Nos endereços, os agentes recolheram 11 celulares, cinco notebooks, 52 cartões de pagamento, dois veículos, seis HDs, dois pendrives, um cartão de memória, dois cadernos com registros manuscritos e R$ 740 em espécie. O material segue para análise técnica e perícia criminal.
Fraude eletrônica em Juiz de Fora usava empresa como fachada
A suspeita do MPMG é que o grupo controlava uma empresa de meios de pagamento e usava essa estrutura para simular vendas que nunca aconteceram. Cartões vinculados à própria empresa eram passados em maquininhas como se transações reais tivessem ocorrido.
O dinheiro, no entanto, não representava nenhuma troca comercial verdadeira: ele retornava ao próprio grupo por meio de contas dos suspeitos e de empresas ligadas a eles.

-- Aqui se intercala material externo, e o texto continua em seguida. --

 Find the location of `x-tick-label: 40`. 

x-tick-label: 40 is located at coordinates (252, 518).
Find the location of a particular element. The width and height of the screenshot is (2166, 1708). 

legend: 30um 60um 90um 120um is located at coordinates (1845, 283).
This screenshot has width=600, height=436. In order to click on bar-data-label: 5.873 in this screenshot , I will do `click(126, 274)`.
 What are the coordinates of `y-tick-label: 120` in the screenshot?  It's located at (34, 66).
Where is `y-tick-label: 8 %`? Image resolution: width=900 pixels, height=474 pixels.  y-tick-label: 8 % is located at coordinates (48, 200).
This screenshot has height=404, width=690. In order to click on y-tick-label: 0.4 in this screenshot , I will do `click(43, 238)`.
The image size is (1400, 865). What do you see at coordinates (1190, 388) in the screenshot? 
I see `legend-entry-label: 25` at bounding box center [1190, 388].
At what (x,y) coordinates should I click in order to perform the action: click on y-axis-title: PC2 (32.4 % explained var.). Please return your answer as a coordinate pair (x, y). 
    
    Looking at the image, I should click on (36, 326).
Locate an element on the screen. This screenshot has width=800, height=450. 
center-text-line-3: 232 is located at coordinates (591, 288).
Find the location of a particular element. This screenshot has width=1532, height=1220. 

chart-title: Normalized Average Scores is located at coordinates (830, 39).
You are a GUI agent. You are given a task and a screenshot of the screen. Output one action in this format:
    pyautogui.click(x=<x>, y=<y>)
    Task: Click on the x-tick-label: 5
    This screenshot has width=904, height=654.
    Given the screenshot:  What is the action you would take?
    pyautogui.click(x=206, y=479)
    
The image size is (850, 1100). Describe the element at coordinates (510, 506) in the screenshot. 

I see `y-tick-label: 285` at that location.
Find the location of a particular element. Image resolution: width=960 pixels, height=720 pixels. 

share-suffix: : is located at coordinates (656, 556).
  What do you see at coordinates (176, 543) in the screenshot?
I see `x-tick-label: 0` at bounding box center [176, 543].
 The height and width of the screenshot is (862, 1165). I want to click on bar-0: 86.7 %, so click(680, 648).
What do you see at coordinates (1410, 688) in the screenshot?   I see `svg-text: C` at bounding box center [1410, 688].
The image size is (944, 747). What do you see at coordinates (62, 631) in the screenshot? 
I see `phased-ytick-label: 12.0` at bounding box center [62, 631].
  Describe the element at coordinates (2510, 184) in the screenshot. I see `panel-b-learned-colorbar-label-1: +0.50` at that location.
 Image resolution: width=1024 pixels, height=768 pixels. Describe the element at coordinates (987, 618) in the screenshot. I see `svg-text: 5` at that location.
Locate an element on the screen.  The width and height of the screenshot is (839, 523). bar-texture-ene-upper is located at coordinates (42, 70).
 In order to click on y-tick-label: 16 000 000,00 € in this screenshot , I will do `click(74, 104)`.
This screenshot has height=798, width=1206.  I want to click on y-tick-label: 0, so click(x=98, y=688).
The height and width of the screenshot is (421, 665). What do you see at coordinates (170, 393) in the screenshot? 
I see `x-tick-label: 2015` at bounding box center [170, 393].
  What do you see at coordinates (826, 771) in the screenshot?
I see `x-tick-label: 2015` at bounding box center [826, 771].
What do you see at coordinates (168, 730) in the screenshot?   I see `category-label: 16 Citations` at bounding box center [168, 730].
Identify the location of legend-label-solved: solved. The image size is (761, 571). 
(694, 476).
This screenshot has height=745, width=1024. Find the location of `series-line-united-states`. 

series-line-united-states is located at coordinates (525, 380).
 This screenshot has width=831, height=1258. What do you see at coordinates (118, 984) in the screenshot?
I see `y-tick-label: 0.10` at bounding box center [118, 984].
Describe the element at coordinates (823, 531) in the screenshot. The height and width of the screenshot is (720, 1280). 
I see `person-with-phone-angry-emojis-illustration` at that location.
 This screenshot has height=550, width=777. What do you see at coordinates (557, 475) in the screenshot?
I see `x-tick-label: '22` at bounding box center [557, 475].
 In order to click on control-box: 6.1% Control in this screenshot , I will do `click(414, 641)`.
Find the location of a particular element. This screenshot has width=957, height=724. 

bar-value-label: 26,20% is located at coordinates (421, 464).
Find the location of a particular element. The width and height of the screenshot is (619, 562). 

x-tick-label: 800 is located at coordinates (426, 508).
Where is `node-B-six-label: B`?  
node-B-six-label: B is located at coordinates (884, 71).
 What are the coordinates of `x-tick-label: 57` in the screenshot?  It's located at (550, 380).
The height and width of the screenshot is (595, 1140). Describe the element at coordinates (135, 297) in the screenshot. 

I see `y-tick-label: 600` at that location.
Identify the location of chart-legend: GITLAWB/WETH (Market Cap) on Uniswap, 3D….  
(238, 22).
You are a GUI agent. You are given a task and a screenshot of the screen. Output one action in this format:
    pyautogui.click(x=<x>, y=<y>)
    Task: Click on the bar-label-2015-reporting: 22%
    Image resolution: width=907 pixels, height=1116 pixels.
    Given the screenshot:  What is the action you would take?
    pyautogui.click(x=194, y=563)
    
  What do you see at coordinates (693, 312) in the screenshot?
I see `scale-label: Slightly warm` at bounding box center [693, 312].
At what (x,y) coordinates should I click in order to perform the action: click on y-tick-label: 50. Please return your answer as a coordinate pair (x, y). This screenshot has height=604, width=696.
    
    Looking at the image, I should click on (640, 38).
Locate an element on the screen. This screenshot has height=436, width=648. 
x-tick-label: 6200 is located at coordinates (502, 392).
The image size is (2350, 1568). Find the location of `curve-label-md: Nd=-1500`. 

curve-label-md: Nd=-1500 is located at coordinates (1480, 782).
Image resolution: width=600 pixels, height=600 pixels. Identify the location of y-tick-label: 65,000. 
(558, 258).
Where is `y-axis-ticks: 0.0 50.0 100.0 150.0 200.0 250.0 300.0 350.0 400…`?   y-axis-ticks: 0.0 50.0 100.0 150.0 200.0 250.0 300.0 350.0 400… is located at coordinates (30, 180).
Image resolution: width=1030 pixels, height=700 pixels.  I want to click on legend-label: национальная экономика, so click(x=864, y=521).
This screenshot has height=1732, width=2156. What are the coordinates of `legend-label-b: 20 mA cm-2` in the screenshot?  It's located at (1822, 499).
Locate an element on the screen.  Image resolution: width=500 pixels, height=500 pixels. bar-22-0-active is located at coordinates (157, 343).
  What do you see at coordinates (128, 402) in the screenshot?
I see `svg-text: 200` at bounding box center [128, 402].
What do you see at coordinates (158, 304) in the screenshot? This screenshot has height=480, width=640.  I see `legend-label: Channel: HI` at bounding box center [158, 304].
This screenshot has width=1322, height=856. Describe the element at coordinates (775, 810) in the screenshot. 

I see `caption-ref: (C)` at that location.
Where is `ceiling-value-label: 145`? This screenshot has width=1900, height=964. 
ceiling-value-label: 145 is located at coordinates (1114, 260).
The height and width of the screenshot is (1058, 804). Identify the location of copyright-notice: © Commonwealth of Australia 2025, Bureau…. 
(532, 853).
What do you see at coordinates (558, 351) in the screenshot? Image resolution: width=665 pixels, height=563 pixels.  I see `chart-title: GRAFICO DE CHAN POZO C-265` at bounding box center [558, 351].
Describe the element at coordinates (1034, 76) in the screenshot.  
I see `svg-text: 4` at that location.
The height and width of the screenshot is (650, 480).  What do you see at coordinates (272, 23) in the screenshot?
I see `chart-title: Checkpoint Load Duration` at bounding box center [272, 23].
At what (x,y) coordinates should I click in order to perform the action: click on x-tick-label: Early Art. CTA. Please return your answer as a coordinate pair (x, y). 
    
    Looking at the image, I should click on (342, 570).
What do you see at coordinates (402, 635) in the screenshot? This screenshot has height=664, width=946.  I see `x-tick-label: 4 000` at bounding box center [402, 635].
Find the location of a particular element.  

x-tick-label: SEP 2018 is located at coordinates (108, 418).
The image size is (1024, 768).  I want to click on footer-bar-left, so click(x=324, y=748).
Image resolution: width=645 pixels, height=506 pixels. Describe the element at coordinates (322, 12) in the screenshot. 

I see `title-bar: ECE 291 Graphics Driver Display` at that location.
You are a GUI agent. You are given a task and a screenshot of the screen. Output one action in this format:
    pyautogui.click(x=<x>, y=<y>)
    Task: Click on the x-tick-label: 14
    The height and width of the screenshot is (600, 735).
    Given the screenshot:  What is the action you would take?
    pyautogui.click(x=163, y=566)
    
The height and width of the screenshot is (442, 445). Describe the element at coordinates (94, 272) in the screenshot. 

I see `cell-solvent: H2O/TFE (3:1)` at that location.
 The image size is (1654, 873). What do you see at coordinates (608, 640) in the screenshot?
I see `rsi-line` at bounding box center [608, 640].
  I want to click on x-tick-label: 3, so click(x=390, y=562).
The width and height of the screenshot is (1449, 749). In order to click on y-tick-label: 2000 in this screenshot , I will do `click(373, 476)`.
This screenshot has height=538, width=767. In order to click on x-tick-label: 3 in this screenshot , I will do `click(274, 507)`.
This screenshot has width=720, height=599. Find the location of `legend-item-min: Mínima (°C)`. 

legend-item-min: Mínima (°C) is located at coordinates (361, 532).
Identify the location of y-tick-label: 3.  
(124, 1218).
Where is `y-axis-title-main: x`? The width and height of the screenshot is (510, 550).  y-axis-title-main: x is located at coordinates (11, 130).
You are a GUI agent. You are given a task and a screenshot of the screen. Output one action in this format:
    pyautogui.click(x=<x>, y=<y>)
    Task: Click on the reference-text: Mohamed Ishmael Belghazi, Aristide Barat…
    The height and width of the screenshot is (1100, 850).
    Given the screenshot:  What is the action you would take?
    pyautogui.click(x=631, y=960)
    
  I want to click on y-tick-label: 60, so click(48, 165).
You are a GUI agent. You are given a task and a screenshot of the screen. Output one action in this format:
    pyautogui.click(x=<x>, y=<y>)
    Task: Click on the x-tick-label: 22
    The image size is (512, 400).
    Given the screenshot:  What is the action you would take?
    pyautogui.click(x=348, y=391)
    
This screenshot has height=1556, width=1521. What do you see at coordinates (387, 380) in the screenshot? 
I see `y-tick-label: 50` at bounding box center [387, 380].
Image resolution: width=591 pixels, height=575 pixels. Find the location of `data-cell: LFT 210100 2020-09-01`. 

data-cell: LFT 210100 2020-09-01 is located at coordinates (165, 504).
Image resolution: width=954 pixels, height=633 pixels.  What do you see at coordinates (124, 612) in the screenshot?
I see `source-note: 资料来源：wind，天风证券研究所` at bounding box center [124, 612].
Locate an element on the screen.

Segundo o MPMG, a empresa de pagamentos antecipava o valor dessas vendas falsas para o grupo. Com o dinheiro em mãos, os investigados simplesmente paravam de honrar os compromissos, deixando a dívida com a empresa lesada. O esquema teria funcionado entre outubro de 2024 e novembro de 2025.
Os nomes dos detidos e da empresa investigada não foram divulgados pelo MPMG.